EXERCISE » Please set down each of the lines below once more, exactly, omitting all pictures.

● ● ● ●

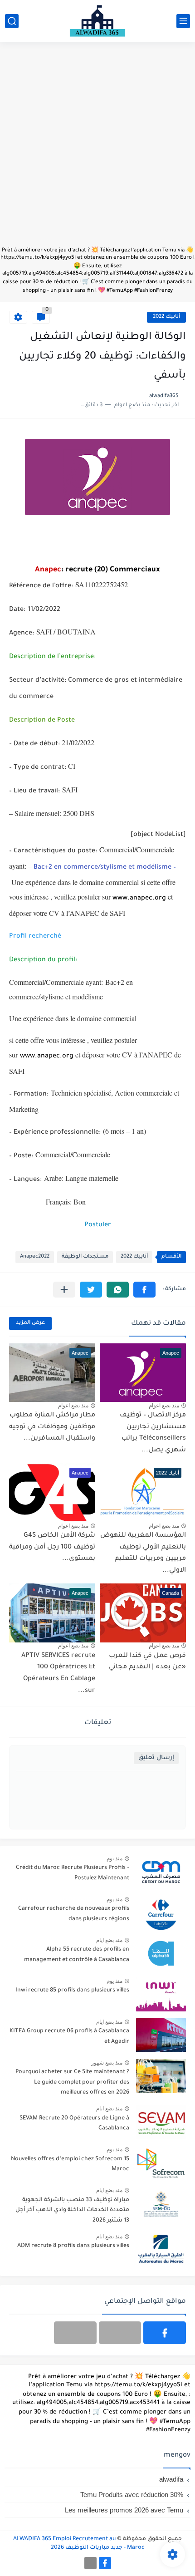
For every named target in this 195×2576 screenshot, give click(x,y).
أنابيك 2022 (166, 317)
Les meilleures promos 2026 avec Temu (124, 2510)
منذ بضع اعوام (164, 1405)
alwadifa (171, 2479)
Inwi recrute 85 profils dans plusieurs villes (72, 1990)
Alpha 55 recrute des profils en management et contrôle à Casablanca (76, 1955)
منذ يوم (114, 1858)
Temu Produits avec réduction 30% (131, 2494)
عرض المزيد (30, 1323)
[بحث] (12, 21)
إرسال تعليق (156, 1758)
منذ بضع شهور (106, 2063)
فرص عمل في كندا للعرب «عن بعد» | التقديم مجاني (147, 1661)
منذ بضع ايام (109, 1940)
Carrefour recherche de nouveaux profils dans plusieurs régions (73, 1914)
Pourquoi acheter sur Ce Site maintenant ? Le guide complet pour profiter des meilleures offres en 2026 (72, 2082)
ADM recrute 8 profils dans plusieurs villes (73, 2246)
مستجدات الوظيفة (85, 1257)
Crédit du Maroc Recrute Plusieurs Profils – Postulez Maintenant (72, 1873)
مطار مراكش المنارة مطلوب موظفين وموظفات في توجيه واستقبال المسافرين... (52, 1427)
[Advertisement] (97, 148)
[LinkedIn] (120, 2332)
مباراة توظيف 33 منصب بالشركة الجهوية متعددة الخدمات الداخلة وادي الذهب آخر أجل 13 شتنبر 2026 (72, 2210)
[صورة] (161, 1872)
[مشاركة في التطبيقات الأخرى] (64, 1290)
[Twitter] (75, 2332)
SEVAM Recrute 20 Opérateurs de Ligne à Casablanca (74, 2123)
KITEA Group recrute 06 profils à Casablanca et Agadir (69, 2036)
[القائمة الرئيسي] (183, 21)
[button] (144, 1290)
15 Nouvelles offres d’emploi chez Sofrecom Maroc (70, 2164)
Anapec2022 (34, 1257)
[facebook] (164, 2332)
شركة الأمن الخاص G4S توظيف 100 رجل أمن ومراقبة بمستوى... (52, 1547)
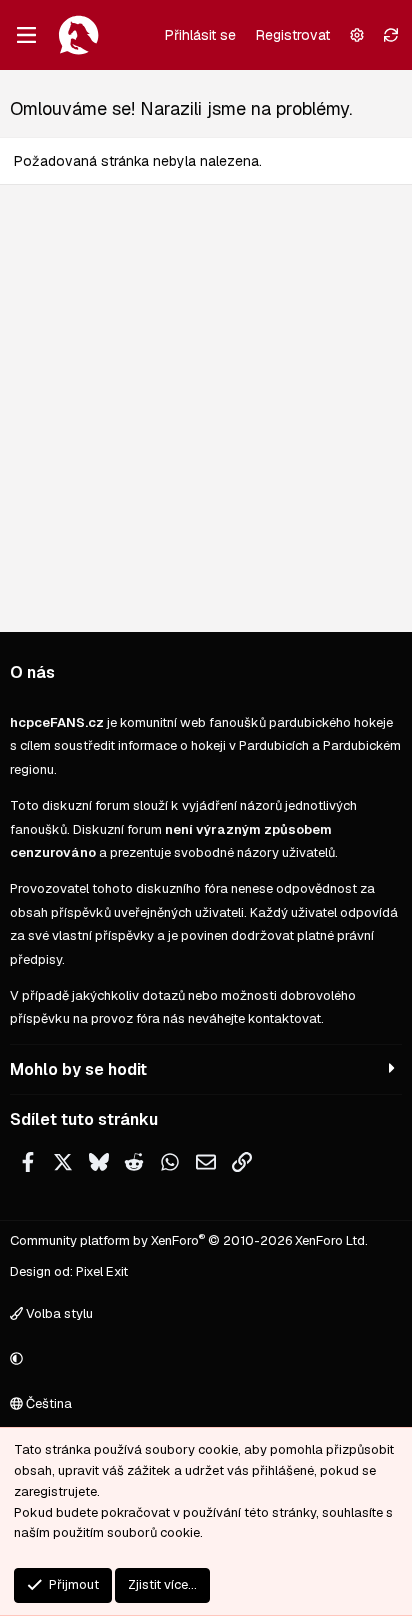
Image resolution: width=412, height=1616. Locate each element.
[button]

● ● ● ●

THE COMPLETED TASK »
For every named target in this 195×2576 screenshot, give click(x,y).
أنابيك 2022 (166, 317)
Les meilleures promos 2026 avec Temu (124, 2510)
منذ بضع اعوام (164, 1405)
alwadifa (171, 2479)
Inwi recrute 85 profils dans plusieurs villes (72, 1990)
Alpha 55 recrute des profils en management et contrôle à Casablanca (76, 1955)
منذ يوم (114, 1858)
Temu Produits avec réduction 30% (131, 2494)
عرض المزيد (30, 1323)
[بحث] (12, 21)
إرسال تعليق (156, 1758)
منذ بضع شهور (106, 2063)
فرص عمل في كندا للعرب «عن بعد» | التقديم مجاني (147, 1661)
منذ بضع ايام (109, 1940)
Carrefour recherche de nouveaux profils dans plusieurs régions (73, 1914)
Pourquoi acheter sur Ce Site maintenant ? Le guide complet pour profiter des meilleures offres en 2026 (72, 2082)
ADM recrute 8 profils dans plusieurs villes (73, 2246)
مستجدات الوظيفة (85, 1257)
Crédit du Maroc Recrute Plusieurs Profils – Postulez Maintenant (72, 1873)
مطار مراكش المنارة مطلوب موظفين وموظفات في توجيه واستقبال المسافرين... (52, 1427)
[Advertisement] (97, 148)
[LinkedIn] (120, 2332)
مباراة توظيف 33 منصب بالشركة الجهوية متعددة الخدمات الداخلة وادي الذهب آخر أجل 13 شتنبر 2026 (72, 2210)
[صورة] (161, 1872)
[مشاركة في التطبيقات الأخرى] (64, 1290)
[Twitter] (75, 2332)
SEVAM Recrute 20 Opérateurs de Ligne à Casablanca (74, 2123)
KITEA Group recrute 06 profils à Casablanca et Agadir (69, 2036)
[القائمة الرئيسي] (183, 21)
[button] (144, 1290)
15 Nouvelles offres d’emploi chez Sofrecom Maroc (70, 2164)
Anapec2022 (34, 1257)
[facebook] (164, 2332)
شركة الأمن الخاص G4S توظيف 100 رجل أمن ومراقبة بمستوى... (52, 1547)
Image resolution: width=412, height=1616. Locate each element.
[button]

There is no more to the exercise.